(I should point out here that, technically, fonts and typefaces are different things, but I'm going to use the terms indiscriminately anyway.)
Your humble Devil has managed to amass some several thousand fonts over his decade in design, and managing those typefaces is always something of a nightmare. For obvious reasons, one doesn't want one's fonts all loaded up at the same time—can you imagine scrolling through thousands of fonts to find the one you want (especially if it's Zurich)? Quite apart from the system resources (memory) that it would use up every time that you launched the font menu. So, font managers evolved.
Font managers allow you to activate fonts temporarily for certain projects, and then deactivate them again afterwards. The best ones allow for auto-activation so that, when you open a certain project, you don't have to remember and then manually activate the fonts in question.
Even better are managers that actually help you to manage the font files themselves. To begin with, after switching through numerous Macs—counting those both at home and at work, I think that it's of the order of twelve or so—I have accumulated an awful lot of duplicate fonts. As an added bonus, some of the fonts are missing parts and, unless my font manager can help me, the only way that I can judge which is which is by going through all of the suitcases and folders and comparing like with like.

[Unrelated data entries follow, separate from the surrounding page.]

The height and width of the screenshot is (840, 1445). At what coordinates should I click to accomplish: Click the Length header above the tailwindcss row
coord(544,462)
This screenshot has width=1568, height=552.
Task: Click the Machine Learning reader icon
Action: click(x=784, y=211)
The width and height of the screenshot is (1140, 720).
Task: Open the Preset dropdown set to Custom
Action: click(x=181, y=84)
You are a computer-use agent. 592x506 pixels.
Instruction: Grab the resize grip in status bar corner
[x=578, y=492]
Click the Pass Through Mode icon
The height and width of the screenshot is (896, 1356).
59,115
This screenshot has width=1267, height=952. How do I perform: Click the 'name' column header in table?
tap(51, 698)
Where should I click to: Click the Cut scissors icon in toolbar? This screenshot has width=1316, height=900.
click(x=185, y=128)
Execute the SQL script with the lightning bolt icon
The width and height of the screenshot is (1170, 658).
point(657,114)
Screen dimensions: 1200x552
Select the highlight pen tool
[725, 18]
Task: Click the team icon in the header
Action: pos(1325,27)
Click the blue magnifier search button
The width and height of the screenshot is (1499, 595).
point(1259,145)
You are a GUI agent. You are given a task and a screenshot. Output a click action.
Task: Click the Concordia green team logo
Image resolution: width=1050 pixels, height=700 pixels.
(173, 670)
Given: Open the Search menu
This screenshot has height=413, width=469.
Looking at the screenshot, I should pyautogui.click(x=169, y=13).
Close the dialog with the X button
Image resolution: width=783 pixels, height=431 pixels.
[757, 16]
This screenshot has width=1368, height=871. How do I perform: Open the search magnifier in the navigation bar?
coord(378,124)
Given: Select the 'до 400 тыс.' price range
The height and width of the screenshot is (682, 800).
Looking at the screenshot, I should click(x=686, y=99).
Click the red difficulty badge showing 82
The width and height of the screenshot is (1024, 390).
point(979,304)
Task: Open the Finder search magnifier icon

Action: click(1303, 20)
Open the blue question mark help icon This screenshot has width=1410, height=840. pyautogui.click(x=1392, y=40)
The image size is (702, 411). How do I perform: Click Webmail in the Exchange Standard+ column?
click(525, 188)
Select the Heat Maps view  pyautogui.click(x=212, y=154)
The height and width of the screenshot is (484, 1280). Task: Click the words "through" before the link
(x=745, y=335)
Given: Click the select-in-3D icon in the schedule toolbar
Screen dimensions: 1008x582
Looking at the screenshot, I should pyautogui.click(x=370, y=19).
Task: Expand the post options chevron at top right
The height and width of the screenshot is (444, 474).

Not a good thing when you are talking, as I have said, about several thousand of them.
Also, when faced with duplicates, I want to use the Opentype or Truetype fonts over the Postscript or Type 1 fonts. Without a font manager to help, telling the difference can be a little tricky. Especially if they're in different folders in different places, or even on different disks.
Furthermore, fonts do have a tendency to get damaged and, if you load up a damaged font, quite often you can bring your application—if not the system—crashing down.
So, you can imagine that a font manager gets a lot demanded of it. Mac OS 10.4 does have a Font Manager built in, but it is far too basic for my needs (and rather opaque in use) and so, tonight, I was looking around for something else to use.
I was finally steeling myself to lay out some money on Extensis Suitcase Fusion, when I found a review of something a little different; something free, in fact.
So, I have downloaded Linotype's Font Explorer X for nowt and it's really very good. It will copy your fonts into a new folder and arrange them. It flags up font conflicts, damaged fonts and fonts with missing parts to them. Although I am having to go through and manually sort and remove fonts that, whilst they are duplicates, don't look like it, the iTunes-style interface does, at least, makes this sorting process very easy.
Font Explorer X: the fonts in red are missing pieces or are damaged. The fonts in blue are system fonts and should not be removed. There is a font preview at the bottom, along with other assorted pieces of information. To the left, you can sort fonts into sets and iTunes-style smart sets. All very useful and extremely intuitive to use.
Once it is done, I will have a pristine new fonts folder and database, and I can throw out the other three or four folders of duplicates and other assorted crap. Happy days are here again and it being free is the icing on the cake. In the meantime, I'm on "C"...
I highly recommend downloading Font Explorer: and it is available for both Mac OS X and PC.
For those who are interested, four hours after installing Font Explorer, I have just finished sorting. In a mere four hours of the most mind-numbingly tedious work, I have trimmed my fonts from 9,608 to just 5,986; Font Explorer itself performed flawlessly.
I have now arranged various styles of font—scripty, handwriting, woodtype, etc.—into Sets (which I have always wanted to do but couldn't face the time needed to do it manually) by using the dynamic Smart Sets, which took about 30 seconds. I only wish it were so easy to sort Serif, San Serif and "odd" ones.